Problem details: Repeat the records below exactly from the line containing "Task: Click the title" to the line containing "Switch to the Comentários tab", taking in both of those lines. Drop the pictures.

Extracted records Block Start

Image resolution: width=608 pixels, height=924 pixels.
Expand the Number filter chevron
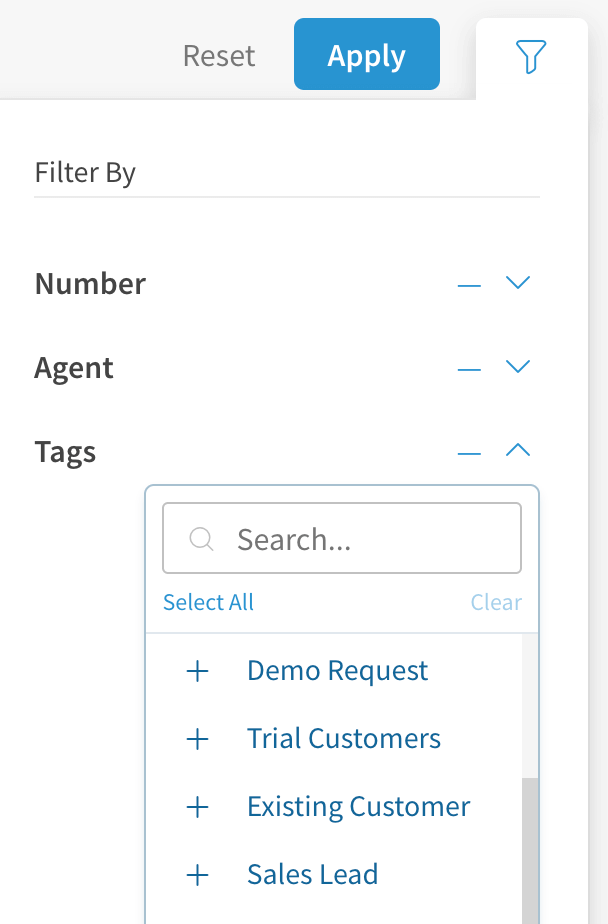tap(517, 283)
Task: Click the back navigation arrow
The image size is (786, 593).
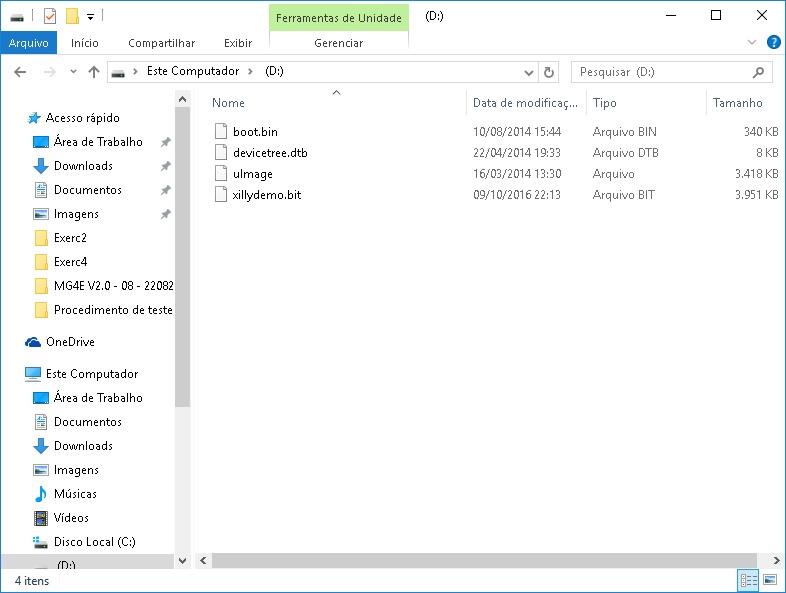Action: (20, 72)
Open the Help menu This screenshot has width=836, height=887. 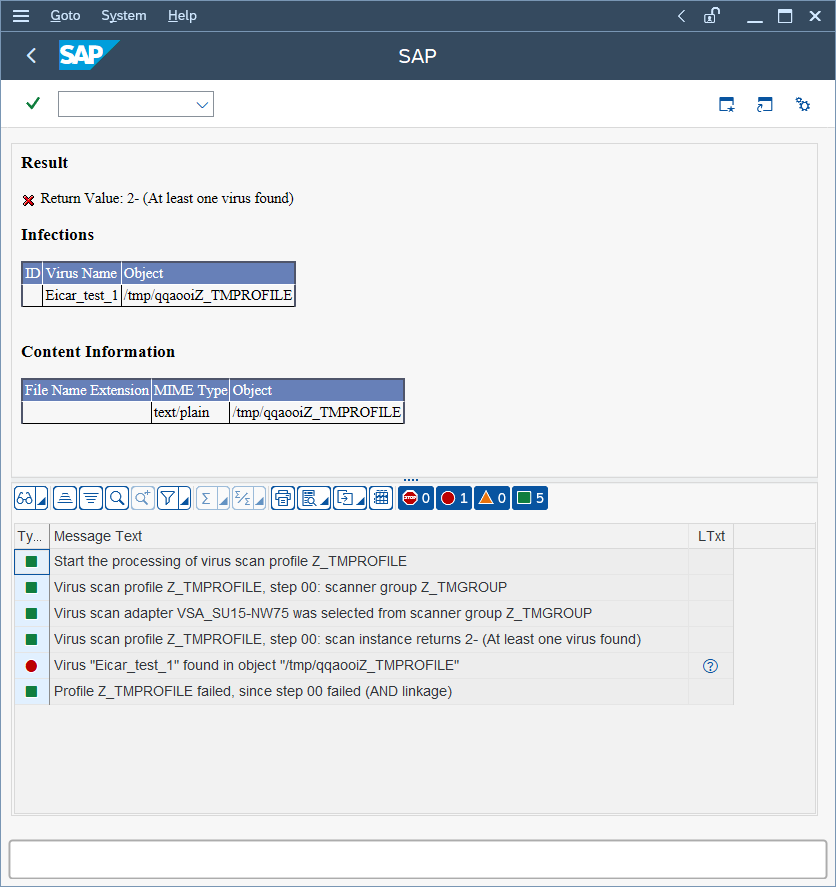[182, 15]
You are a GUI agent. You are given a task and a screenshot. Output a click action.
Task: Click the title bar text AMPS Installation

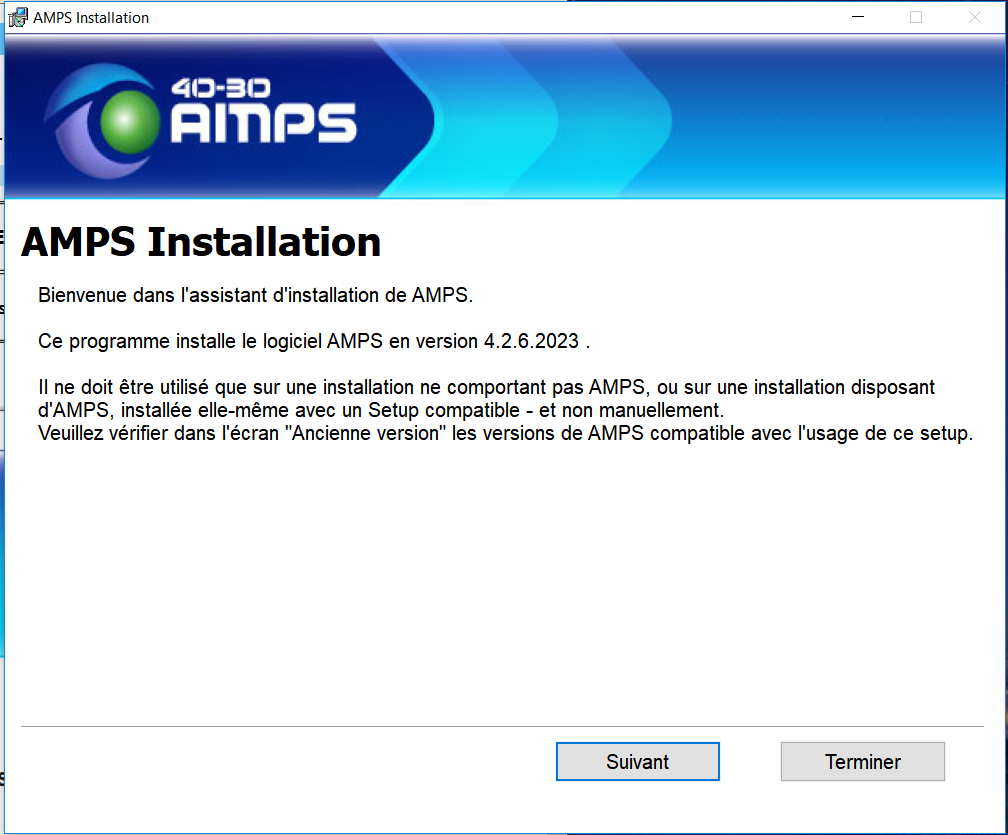click(x=91, y=17)
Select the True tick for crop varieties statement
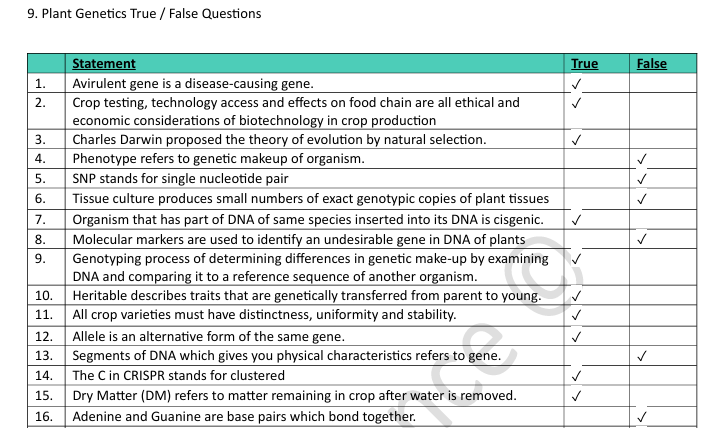712x428 pixels. pyautogui.click(x=576, y=316)
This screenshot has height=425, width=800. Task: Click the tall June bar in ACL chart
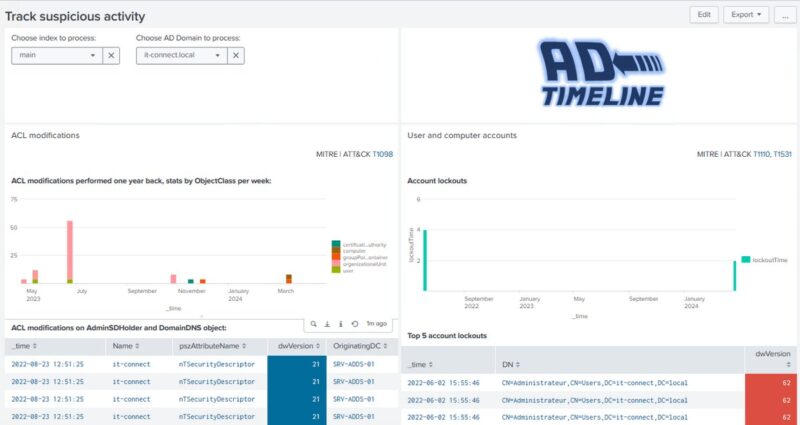point(70,252)
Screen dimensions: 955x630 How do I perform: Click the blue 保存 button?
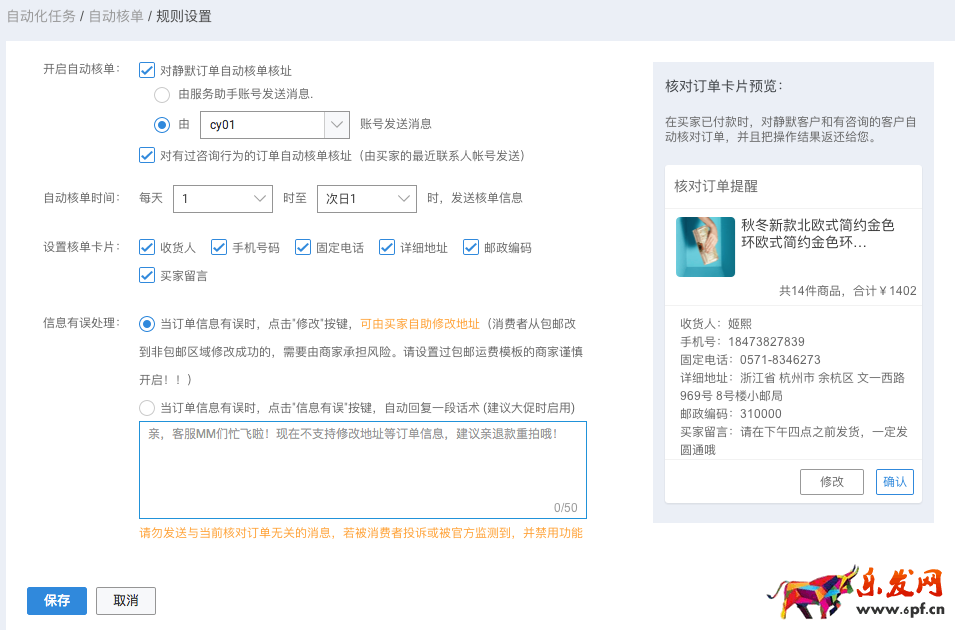click(57, 601)
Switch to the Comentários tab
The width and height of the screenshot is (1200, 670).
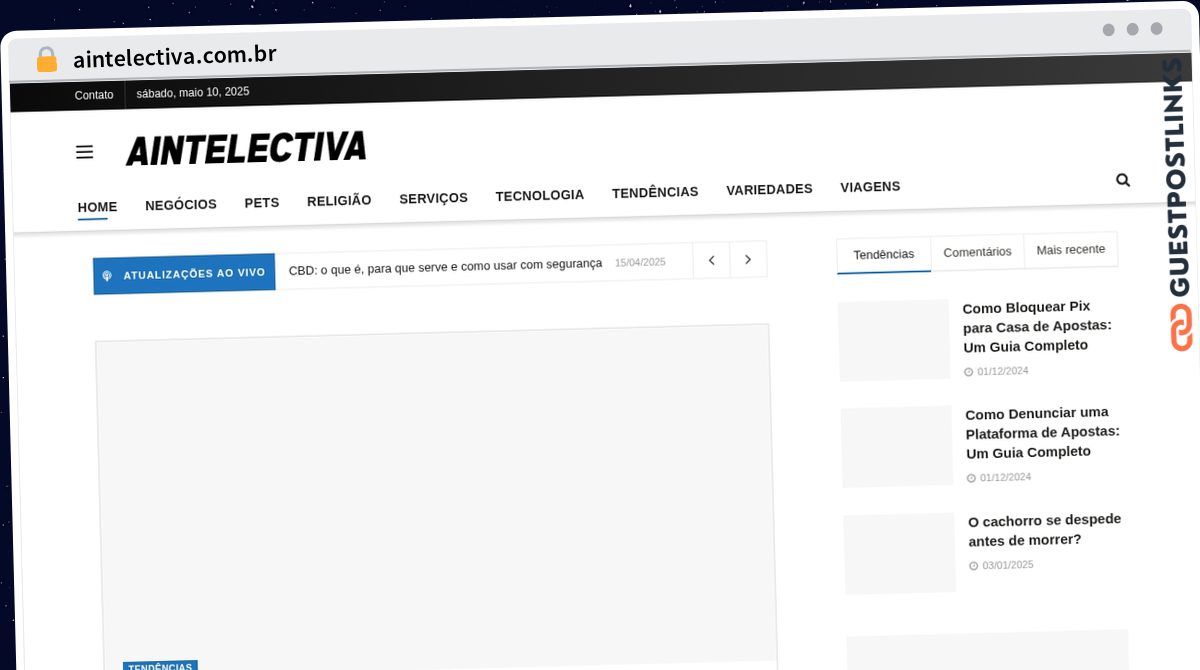pyautogui.click(x=977, y=252)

Extracted records Block End

Solution to the problem:
Task: Click the title bar text AMPS Installation

click(x=91, y=17)
Select the True tick for crop varieties statement
712x428 pixels. pyautogui.click(x=576, y=316)
This screenshot has height=425, width=800. Task: Click the tall June bar in ACL chart
point(70,252)
Screen dimensions: 955x630 How do I perform: Click the blue 保存 button?
click(57, 601)
Switch to the Comentários tab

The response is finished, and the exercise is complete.